I believe I have mentioned before that technological advances have in fact created the need for librarians specially trained in using the technology effectively find pertinent information from the seemingly insurmountable amount of information and data present in modern society. I still believe this is true for today even as some believe that technology has negated the need for librarians. However, those pessimists might not be quite as wrong as I had previously thought. While technology has created a need for specially trained librarians in contemporary society, it seems possible that the current trends in technological advances points us in the direction of a situation or society that in fact does not need librarians in the sense that we think of today. Even if one argues that librarians will still exist, it seems that the characteristics of the job will have changed so much that a new job title would be warranted.

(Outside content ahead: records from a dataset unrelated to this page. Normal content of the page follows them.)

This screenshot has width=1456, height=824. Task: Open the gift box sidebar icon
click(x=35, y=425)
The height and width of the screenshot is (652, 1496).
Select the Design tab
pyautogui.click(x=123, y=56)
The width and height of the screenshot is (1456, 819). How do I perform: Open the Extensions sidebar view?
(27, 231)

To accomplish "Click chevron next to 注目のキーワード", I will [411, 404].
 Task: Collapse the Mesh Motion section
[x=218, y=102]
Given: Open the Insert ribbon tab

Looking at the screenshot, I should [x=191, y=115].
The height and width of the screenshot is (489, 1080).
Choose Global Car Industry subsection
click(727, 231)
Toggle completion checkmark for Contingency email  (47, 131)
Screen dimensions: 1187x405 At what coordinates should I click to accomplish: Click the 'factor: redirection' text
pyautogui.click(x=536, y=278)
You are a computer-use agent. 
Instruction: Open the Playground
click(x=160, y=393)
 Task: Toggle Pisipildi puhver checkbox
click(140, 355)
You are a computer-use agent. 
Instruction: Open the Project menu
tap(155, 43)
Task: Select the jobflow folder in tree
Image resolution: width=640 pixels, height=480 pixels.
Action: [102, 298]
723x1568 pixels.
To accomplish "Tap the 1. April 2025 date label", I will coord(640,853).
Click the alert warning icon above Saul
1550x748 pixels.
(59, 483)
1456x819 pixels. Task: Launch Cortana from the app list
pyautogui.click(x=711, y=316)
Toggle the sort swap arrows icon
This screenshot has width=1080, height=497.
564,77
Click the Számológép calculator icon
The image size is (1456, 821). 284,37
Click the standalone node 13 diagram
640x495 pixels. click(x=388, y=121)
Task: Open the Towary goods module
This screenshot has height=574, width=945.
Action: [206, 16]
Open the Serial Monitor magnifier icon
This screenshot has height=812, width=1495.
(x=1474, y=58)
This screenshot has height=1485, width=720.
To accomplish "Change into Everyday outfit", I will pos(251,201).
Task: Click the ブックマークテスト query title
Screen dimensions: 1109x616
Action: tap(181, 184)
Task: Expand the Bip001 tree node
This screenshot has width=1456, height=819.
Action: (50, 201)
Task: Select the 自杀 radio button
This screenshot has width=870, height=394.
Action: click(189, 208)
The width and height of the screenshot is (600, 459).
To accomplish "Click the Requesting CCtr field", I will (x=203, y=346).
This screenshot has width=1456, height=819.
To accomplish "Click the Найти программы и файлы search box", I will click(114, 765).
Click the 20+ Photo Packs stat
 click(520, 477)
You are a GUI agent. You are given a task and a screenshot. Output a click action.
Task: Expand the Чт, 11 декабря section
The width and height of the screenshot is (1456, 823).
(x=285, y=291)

The current and historical trend in technology, including computer technologies, is to simplify the tasks and even the lives of humans and the current task of many librarians has developed into something similar, albeit more focused. Modern librarians generally make it their job to provide aid to patrons in their search for information, or in other words they strive to simplify the patrons’ searches for information. In most cases librarians are able to accomplish this by utilizing new and powerful computer technologies and databases. Librarians are in a constant search to find technologies that improve both the access to information and the efficiency of searching through that information. As it stands now, the technology is useful but generally still needs to be used by or have input from trained information specialists such as librarians, but this may not always be the case. Projecting these trends into the future highlights the potential dramatic changes that could develop out of those trends. If computer technologies continue to develop so there are very simple to use and simplify human tasks and lives and if librarians continue to seek out and use these increasingly less complicated but more powerful technologies, the need for specially trained librarians and information specialists could eventually dwindle to nothing. As future generations of databases and search tools become more powerful and effective and at the same time less complicated to use, the need for librarians as we understand them today will decrease. Projecting further into the future, as these technologies implement the use of artificial intelligence to aid in information searches, librarians will need to help those patients less and less.
However, as everyone is probably well aware, technology does not completely replace humans, especially when it comes to the maintenance of that technology. Technologies, including computer technologies, are not perfect and eventually break down in some way, which generates the need for specially trained humans to troubleshoot and fix them. In the case of computer technologies, specially trained IT professionals maintain the computer systems under their watch. This is in fact the direction the librarian profession seems to be on. As computer technologies increasingly enable patrons to search for information themselves, librarians increasingly are focused on maintaining and troubleshooting that technology. As they work more and more with the technologies in libraries and less with the patrons, they become something akin to IT professionals trained to maintain the sophisticated information search tools that may exist in future libraries.
Gulp. Looking ahead, I’d better take more Technology courses in LIS school.